The non-partisan era
In 1913, Minnesota legislators began to be elected on nonpartisan ballots. This was a historical accident that occurred when a bill to provide for no-party elections of judges, city, and county officers was amended to include the Legislature in the belief that it would kill the bill. While Minnesota legislators were elected on a nonpartisan ballot, they caucused as "Liberals" or "Conservatives," roughly the equivalent in most years to Democratic or Farmer–Labor (later Democratic–Farmer–Labor) and Republican, respectively. In 1974, House members again ran with party designation. In 1976, Senate members again ran with party designation.

Recent history
Governor Jesse Ventura advocated the idea of changing the Legislature to be unicameral while he was in office, but the concept did not obtain widespread support.

In 2004, the Legislature ended its regular session without acting on a majority of the planned legislation, largely due to political divisiveness on a variety of issues ranging from education to same-sex marriage (See same-sex marriage in the United States for related events during the year). A proper budget failed to pass, and major anticipated projects such as the Northstar Corridor commuter rail line were not approved. Governor Tim Pawlenty, an opponent turned advocate of the line, was expected to request a special session but ended up helping the coordination of other funds to continue the development of the line. The lack of action in the 2004 session is said to be one reason why a number of Republican House members lost their seats in the November election. The Democratic–Farmer–Labor (DFL) minority grew from 53 to 66 and the Republican majority was reduced from 81 to 68.

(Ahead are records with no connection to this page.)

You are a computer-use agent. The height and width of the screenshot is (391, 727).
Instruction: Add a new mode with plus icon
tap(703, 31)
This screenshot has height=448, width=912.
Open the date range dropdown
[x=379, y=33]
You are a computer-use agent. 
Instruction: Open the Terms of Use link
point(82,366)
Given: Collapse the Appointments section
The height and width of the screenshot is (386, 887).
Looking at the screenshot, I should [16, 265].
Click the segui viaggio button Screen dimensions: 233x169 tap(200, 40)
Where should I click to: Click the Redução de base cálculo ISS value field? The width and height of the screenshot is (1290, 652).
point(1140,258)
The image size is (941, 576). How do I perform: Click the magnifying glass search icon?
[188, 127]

The Senate was not up for election in 2004 so the DFL was able to maintain its five-seat majority in the upper house. One state senator, Sheila Kiscaden of Rochester, was an Independence Party member until December 2005 when she began caucusing with the DFL, although she had been an elected Republican in the past. The DFL majority increased to six senators when Kiscaden announced her re-affiliation with the DFL in preparation to run for lieutenant governor on a ticket with DFLer Kelly Doran.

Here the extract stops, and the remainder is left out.